## AIM
Write the next part of the biographical passage on V. S. Achuthanandan, picking up directly after its final sentence, before the rows.

Velikkakathu Sankaran Achuthanandan (born 20 October 1923) is an Indian Communist politician who was the Chief Minister of Kerala from 2006 to 2011. At 82, he is the oldest person to have assumed the office. He served as the chairman of Administrative reforms in Kerala with state cabinet rank from 2016 to 2021. He was also a former 3 times Leader of the Opposition of Kerala state.

Achuthanandan was a member of the CPI(M) Politburo from 1985 until July 2009, when he was reverted to the Central Committee of the party owing to his ideological dispositions.

Achuthanandan initiated various actions as the Chief Minister, including the demolition drive in Munnar which claimed back acres of illegally occupied land, the demolition drive in Kochi M. G. Road which claimed back the long lost shoulder of the road, anti-piracy drive against film-piracy, his struggle against the Lottery mafia in the state. He was instrumental in convicting former minister R. Balakrishna Pillai on charges of corruption. Achuthanandan also took the lead in promoting free software in the state, and especially in adopting free software in the public education system of the state.

Early life 
Born on 20 October 1923 to Sankaran and Accamma in Punnapra, Alappuzha, Travancore (part of present-day Kerala state, India), he lost his mother when he was four years old and subsequently lost his father aged 11. This forced him to quit his studies after finishing 7th standard in school and college. He started working by helping his elder brother in a village tailoring shop. Later he took up the job of meshing coir to make ropes at a coir factory.

## RECORDED DATA
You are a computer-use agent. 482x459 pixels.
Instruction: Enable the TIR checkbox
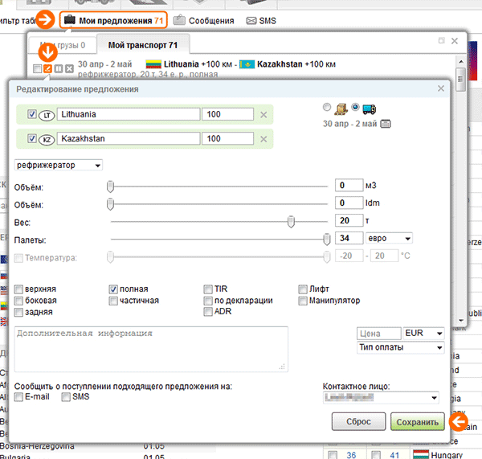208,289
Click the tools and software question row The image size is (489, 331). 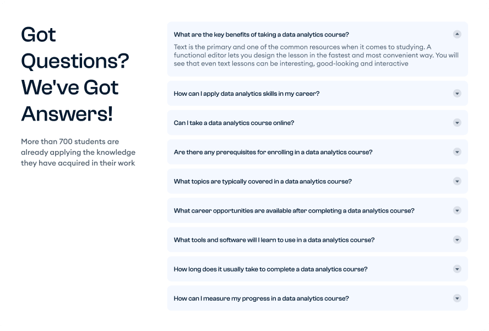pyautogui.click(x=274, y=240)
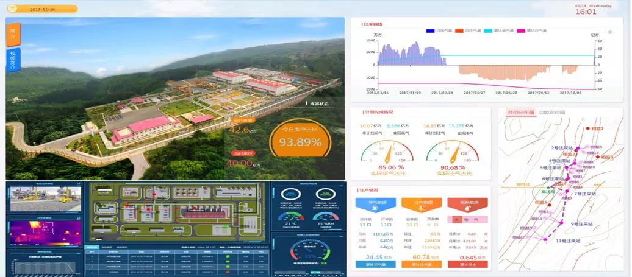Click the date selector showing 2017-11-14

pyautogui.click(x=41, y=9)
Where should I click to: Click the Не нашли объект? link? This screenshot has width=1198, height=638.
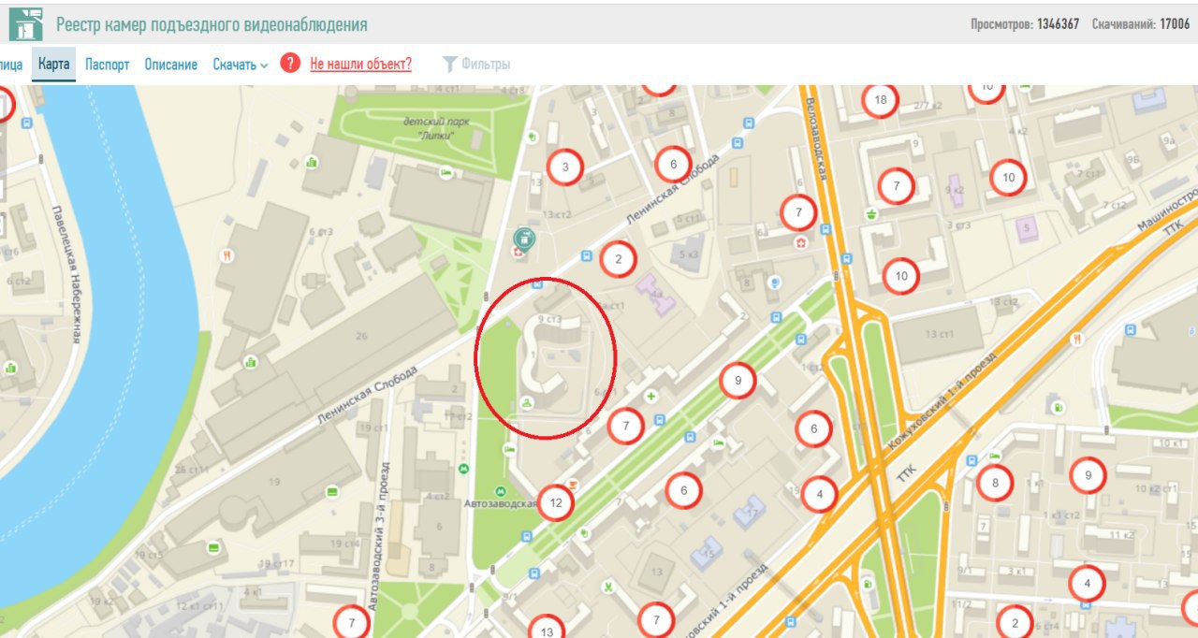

## EXERCISE RESULT
Achuthanandan was in the forefront of the land struggles in Kerala starting with the Alappuzha declaration in 1970 demanding implementation of the Land Reforms Act passed by the EMS Government in 1967. Later his activities as the leader of the Opposition in the Kerala Assembly had evoked good public response.

Political life 
He entered politics through trade union activities and joined State Congress in 1938. In 1940, he became a member of the Communist Party of India (CPI). During his 40 years as a politician he was imprisoned for five years and six months and was in hiding for four and half years. He was a state secretariat member of the CPI in 1957. He is the only living Keralite among the 32 members who left the CPI National Council in 1964 to form the Communist Party of India (Marxist) . He was the Secretary of the Kerala State Committee between 1980 and 1992. He was a member of the CPI(M) Polit Bureau since 1985 until he was removed as a party disciplinary action. He is the senior most leader of CPI(M) in India.

Chief Minister of Kerala (2006-2011) 

During the assembly elections held in Kerala in April–May 2006, VS Achuthanandan defeated Satheesan Pacheeni of the United Democratic Front by a margin of 20,017 votes in Malampuzha constituency in Palakkad district. He was sworn in as Chief Minister of Kerala on 18 May 2006, with his 21-member cabinet. Aged 82 years and 7 months at time, he was the oldest Chief Minister of Kerala, and one of the oldest in the whole of India. It is noticeable that he had been denied a party ticket to contest elections just two months before he was sworn in. He became the 11th Chief Minister of Kerala. On 12 July 2009, the CPI(M) Polit bureau and Central Committee removed him from the PB for his stands taken in relation to the accusation and legal procedures against Pinarayi Vijayan in his reported involvement in the Lavlin bribery.

2011 Assembly election 

The 2011 Kerala Legislative Assembly election, proved to be one of the closest in Kerala's history, with the UDF beating the LDF by a margin of 4 seats. After this election, Achuthanandan was considered the man behind the Uprising of LDF after the 2009 Parliament and 2010 Municipal election losses. The CPI(M) denied a seat to Achuthanandan for the 2011 assembly election. Protests took place across the state and even on social networking sites such as Twitter, Facebook and via SMS.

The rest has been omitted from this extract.